First, I will say that from a purely “aesthetic” perspective, I like ND4J better. I found the syntax to be more succinct. I never did find a nice way to do broadcasting or vector operations in EJML. So, the code seemed more readable. The main question though is, how does it perform?
I compared the execution times using my mnist-images-test app, as well as chess4j . For the mnist-images test, I processed 60,000 training images for 50 epochs, a learning rate of 3.0, and batch sizes of 16 and 32. Batch size 16 was slightly more accurate, but Batch size 32 was faster for both libraries. Using EJML, it took 89 seconds. Using ND4J without vectorizing, it took 1045 seconds! After vectorizing some loops away, that reduced somewhat to 810 seconds, but that’s still a nearly 10x loss. Further, the CUDA build didn’t improve that any. So, clearly ND4J isn’t the winner here.
In chess4j however, the situation was different. I ran just 1 epoch of 10m+ positions, with a batch size of 8192. The EJML build took 1109 seconds. The ND4J without vectorization build took 1920 seconds! However, vectorizing did help tremendously in this case. With vectorization, the execution time was reduced to 586 seconds. Sadly, the CUDA build didn’t improve that any either. So, in summary, ND4J is a winner in this case by a factor of about 2x, but still no benefit from using GPUs which seems odd.
I’m going to speculate that the difference is the “sparseness” of the operations that made the difference. The network inputs in chess4j would be more sparse. As for the CUDA runs though- perhaps because I’m running Ubuntu on WSL2? More testing is needed here.

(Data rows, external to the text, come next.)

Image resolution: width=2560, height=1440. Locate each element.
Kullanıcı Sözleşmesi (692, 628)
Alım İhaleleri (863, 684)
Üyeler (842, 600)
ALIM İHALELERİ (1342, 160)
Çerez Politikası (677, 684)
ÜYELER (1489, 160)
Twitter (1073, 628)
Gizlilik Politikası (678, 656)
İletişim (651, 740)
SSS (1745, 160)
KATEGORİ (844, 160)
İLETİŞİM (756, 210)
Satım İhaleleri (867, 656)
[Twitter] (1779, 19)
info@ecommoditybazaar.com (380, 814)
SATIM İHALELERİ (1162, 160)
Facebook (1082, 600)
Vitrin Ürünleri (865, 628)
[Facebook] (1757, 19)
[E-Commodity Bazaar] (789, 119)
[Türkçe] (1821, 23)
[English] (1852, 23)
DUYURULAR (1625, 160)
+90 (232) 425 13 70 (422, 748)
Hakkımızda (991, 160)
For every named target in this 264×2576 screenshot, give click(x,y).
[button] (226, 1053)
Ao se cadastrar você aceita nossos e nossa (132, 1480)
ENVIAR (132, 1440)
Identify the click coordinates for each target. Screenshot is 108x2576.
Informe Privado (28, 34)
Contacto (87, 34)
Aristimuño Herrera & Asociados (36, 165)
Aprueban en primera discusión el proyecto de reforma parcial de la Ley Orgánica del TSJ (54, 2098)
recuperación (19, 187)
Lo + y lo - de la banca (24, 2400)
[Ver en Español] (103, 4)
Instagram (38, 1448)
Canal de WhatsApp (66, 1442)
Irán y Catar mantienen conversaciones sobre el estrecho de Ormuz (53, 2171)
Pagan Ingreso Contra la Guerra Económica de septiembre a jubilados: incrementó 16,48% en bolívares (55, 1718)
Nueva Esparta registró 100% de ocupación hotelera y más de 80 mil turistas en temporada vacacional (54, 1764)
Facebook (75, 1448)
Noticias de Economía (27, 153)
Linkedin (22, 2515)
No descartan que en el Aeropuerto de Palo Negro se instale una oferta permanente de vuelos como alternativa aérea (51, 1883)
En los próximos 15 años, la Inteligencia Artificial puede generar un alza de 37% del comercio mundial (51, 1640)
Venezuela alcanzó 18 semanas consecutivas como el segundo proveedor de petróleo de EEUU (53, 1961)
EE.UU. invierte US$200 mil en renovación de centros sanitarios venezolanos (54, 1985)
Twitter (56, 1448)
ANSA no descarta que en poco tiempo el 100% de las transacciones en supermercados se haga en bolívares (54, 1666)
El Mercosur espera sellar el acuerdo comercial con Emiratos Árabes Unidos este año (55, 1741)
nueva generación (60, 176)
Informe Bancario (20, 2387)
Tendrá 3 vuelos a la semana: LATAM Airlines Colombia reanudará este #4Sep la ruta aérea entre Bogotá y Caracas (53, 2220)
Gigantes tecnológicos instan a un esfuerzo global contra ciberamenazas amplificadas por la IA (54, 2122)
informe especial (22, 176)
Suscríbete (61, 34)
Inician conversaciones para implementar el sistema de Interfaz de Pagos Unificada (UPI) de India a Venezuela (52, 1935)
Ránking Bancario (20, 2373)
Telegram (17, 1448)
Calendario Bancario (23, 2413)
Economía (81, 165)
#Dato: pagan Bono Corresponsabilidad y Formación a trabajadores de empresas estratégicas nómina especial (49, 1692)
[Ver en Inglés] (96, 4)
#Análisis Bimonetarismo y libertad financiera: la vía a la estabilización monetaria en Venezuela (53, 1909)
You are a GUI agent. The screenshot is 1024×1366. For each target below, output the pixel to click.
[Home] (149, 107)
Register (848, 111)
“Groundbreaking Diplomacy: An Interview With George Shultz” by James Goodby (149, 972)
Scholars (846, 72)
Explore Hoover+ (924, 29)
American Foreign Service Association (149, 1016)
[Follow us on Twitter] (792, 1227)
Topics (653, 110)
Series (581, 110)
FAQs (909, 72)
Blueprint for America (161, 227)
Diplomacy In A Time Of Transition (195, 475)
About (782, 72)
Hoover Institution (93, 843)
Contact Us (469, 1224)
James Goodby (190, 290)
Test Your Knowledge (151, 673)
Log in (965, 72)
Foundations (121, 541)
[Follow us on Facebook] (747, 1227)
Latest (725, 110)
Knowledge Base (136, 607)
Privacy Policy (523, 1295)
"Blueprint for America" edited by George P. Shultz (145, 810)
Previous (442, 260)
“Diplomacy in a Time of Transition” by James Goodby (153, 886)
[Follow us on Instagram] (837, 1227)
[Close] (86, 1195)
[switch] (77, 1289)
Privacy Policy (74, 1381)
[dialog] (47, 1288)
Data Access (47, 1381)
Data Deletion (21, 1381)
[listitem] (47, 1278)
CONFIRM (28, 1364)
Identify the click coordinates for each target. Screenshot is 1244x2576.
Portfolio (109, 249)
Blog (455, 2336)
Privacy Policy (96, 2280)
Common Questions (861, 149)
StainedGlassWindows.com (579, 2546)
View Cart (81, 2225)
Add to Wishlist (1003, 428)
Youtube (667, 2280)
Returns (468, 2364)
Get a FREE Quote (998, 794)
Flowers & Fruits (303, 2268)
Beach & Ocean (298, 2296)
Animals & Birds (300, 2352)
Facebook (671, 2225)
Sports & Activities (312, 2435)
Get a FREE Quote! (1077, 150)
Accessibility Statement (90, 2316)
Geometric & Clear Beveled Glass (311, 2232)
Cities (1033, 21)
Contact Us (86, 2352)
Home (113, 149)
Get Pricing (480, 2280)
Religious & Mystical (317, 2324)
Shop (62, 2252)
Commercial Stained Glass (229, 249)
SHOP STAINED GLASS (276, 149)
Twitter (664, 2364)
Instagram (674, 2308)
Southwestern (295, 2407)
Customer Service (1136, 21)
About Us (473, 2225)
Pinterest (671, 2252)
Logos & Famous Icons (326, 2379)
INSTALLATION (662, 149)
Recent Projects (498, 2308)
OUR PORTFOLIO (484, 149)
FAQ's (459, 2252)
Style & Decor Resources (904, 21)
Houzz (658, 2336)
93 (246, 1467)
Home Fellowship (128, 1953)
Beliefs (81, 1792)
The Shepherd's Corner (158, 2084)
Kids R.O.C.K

All that said, I’m thinking of separating the trainer into a separate application anyway. If I do, it will probably be a Python app that leverages Pytorch. Technically there’s no need to do this, but I think it would keep the chess app itself cleaner; to keep its focus “pure.” Also, the extra practice with Pytorch would be beneficial. Even if I go that route I’d need to run forward pass code in the chess application, so I want that code to execute as fast as possible as well.
I have built up a library of around 1 million games, some played with other opponents and some self play games with random starting positions. At some point I’ll turn those games into training positions.